What’s crucial to note is that, even though we’re going to see continued climate impacts through this century, how severe those impacts will be depends on our actions now. The IPCC report makes it clear that the consequences of climate change get worse as warming increases, which means that limiting warming can limit those consequences. The report’s authors say rapid action is crucial to avoid the most catastrophic impacts.

The DEP’s most recent Climate Action Plan, released in 2019, calls for an 80% reduction of greenhouse gas emissions in the state by 2050, compared to 2005 levels. It outlines 19 strategies for addressing climate change, including promoting clean energy, energy efficiency, monitoring ecosystem vulnerabilities, and providing resources to help farmers and the outdoor tourism industry adapt.

Reid Frazier / StateImpact Pennsylvania

The Regional Greenhouse Gas Initiative is a cap-and-trade program intended to cut carbon emissions from the power sector.

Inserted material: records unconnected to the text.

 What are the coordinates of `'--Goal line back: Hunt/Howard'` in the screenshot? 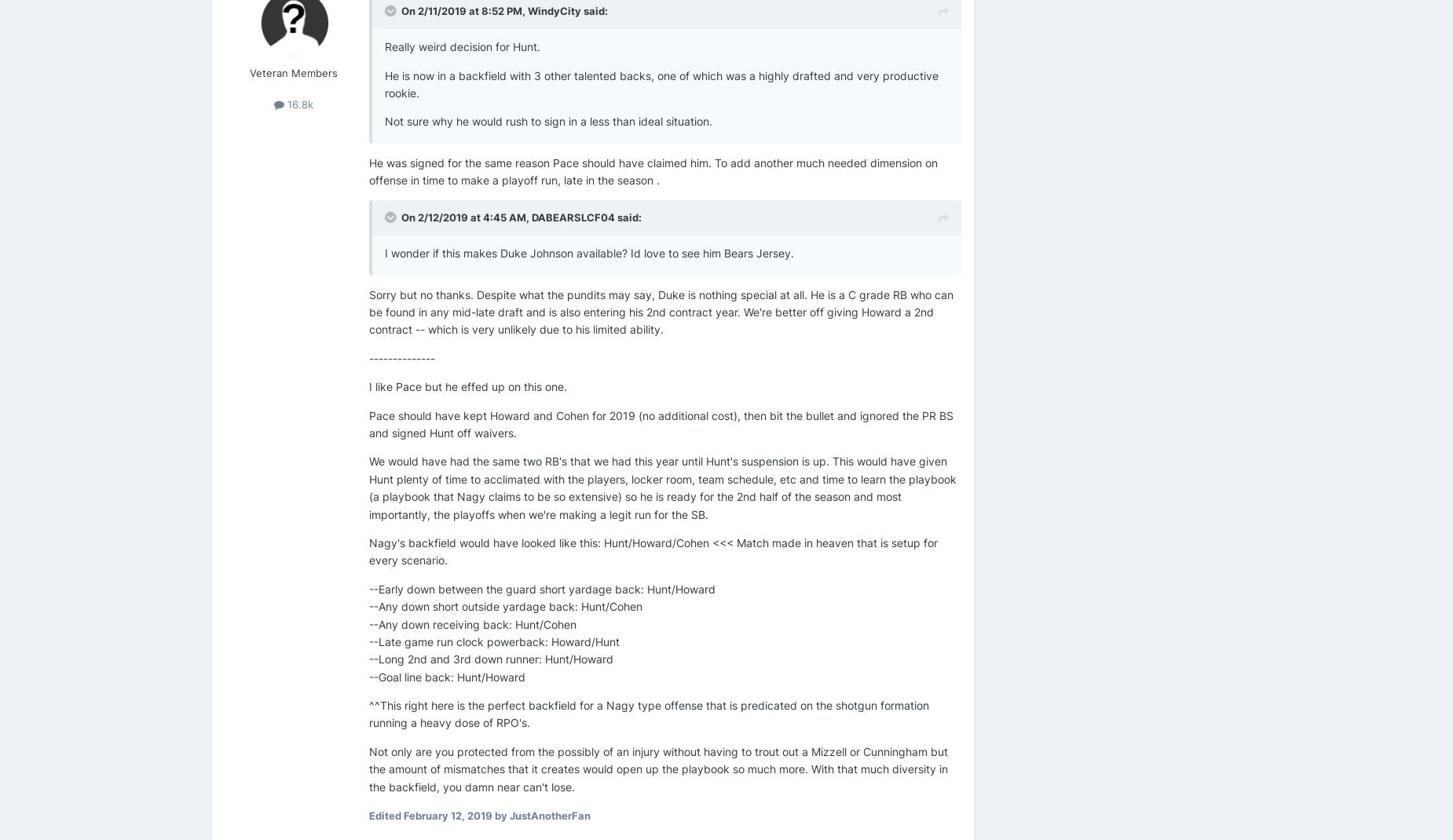 It's located at (447, 676).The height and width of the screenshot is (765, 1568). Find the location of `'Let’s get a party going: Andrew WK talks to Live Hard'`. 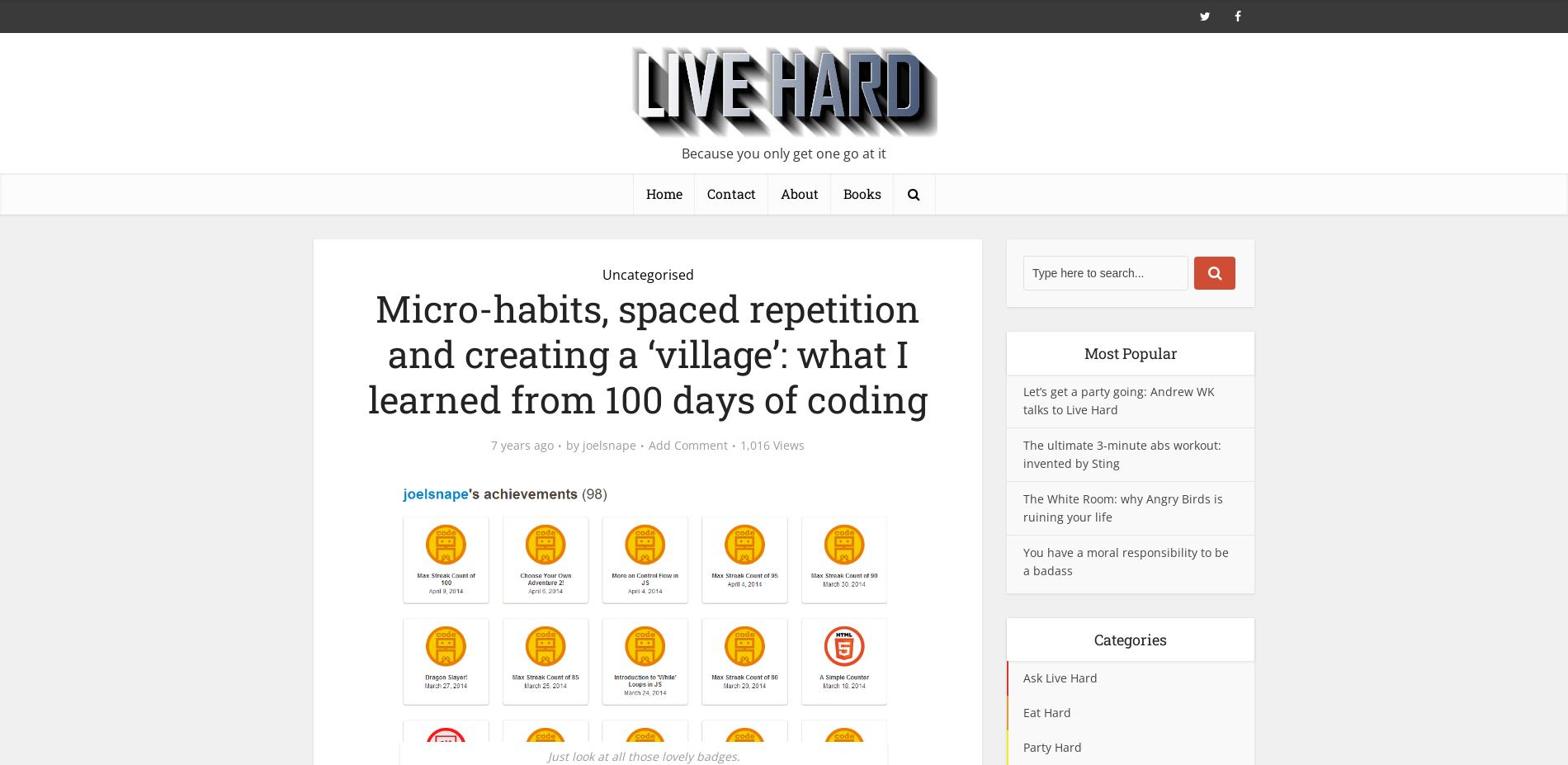

'Let’s get a party going: Andrew WK talks to Live Hard' is located at coordinates (1118, 400).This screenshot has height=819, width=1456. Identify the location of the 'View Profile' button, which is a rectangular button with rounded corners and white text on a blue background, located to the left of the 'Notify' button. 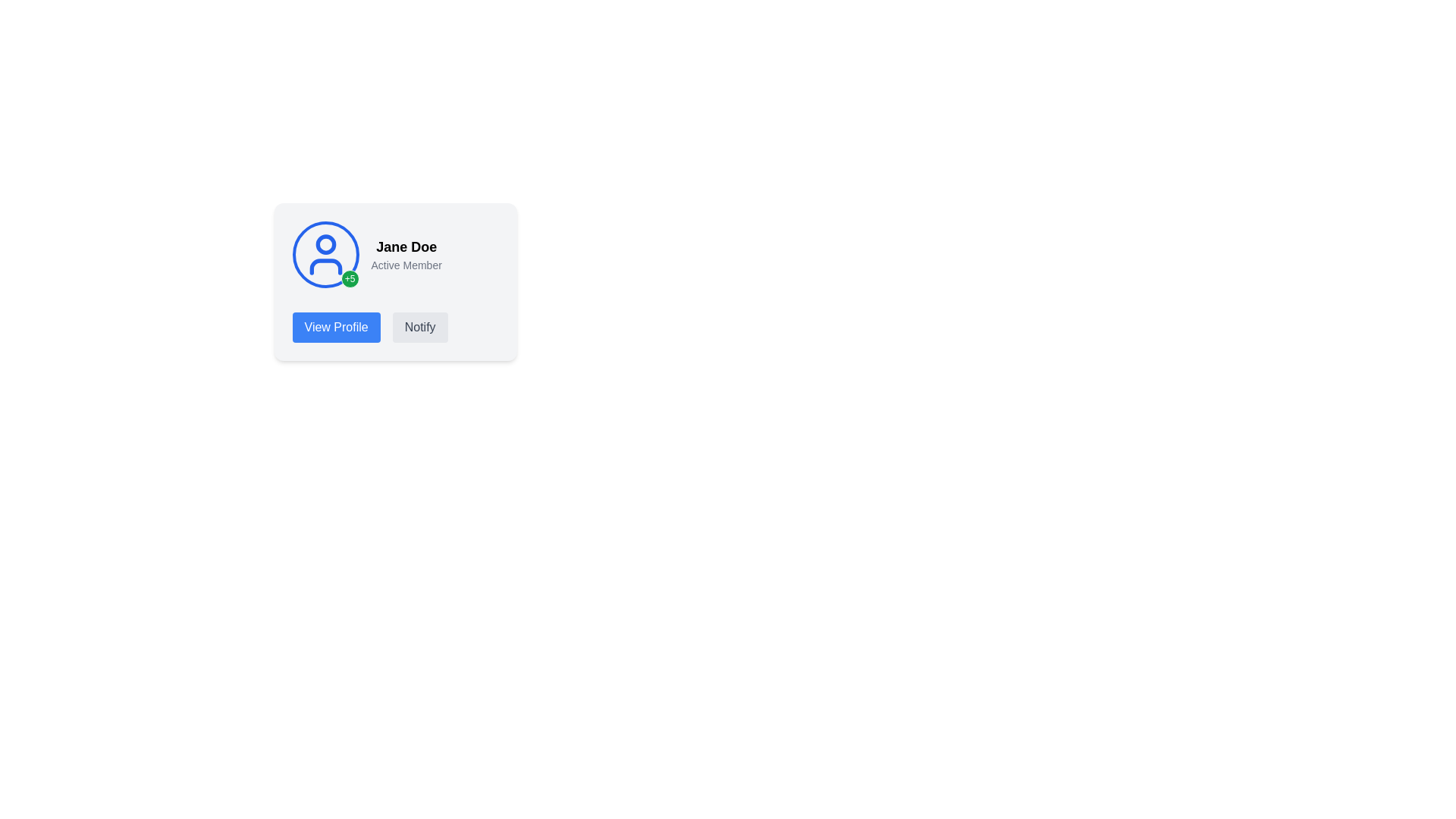
(335, 327).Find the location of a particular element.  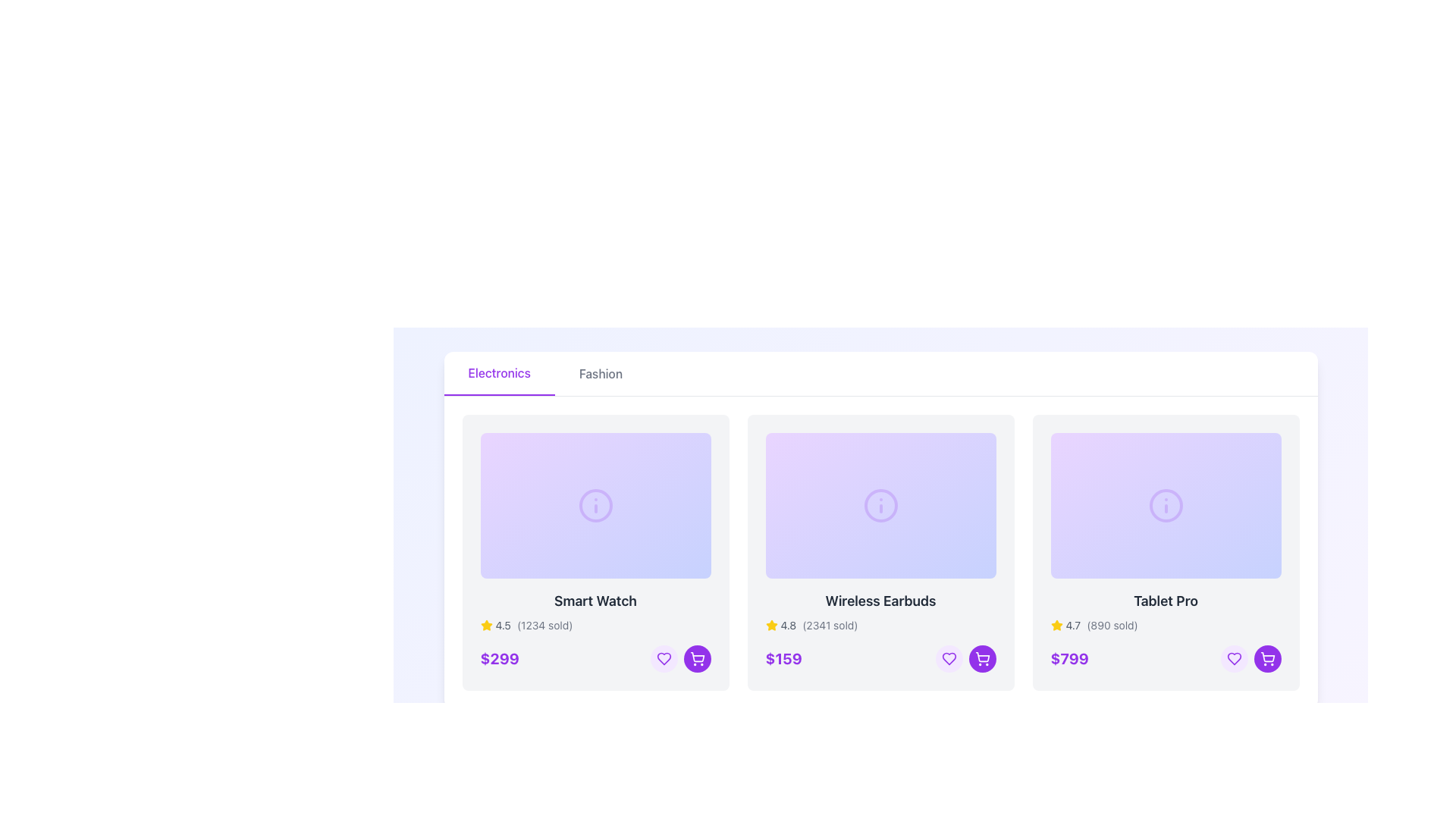

the 'Smart Watch' text label, which is displayed in bold dark gray font and centrally located within the product card, just below the image section is located at coordinates (595, 601).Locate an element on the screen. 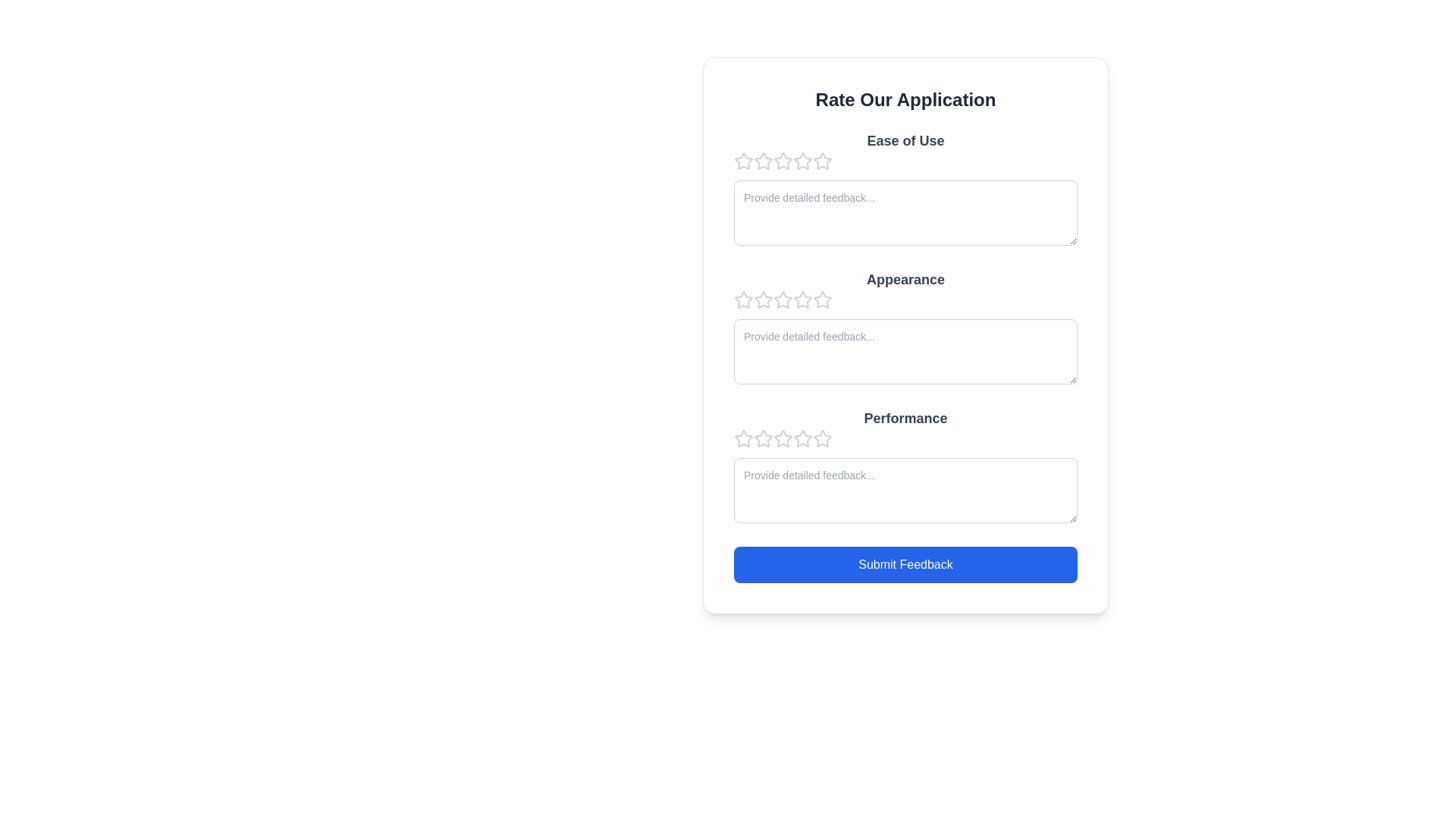 The height and width of the screenshot is (819, 1456). the first star icon in the 'Performance' rating section is located at coordinates (743, 438).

In July 2021, Pennsylvania took a step toward becoming the first major fossil fuel-producing state to put a price on carbon emissions. The state’s Environmental Quality Board adopted a regulation that would enter Pennsylvania into a cap-and-trade program known as the Regional Greenhouse Gas Initiative. There are still a couple more steps in the regulatory process, but the Wolf administration hopes to join the program in early 2022.

Environmental groups and some legislators have lauded RGGI as a critical piece in the fight against climate change and its impacts.

But the move to join RGGI has underscored a main reason some legislators cite for not acting on climate change: the state’s robust fossil fuel industry would lose jobs, which could harm communities that depend on them.

That’s raised the question of what’s going to be done to help ease the transition for industry workers and those communities. The Wolf administration hopes to use the money raised by the initiative to help communities pivot away from coal, invest in environmental justice efforts, and support energy efficiency and clean energy programs.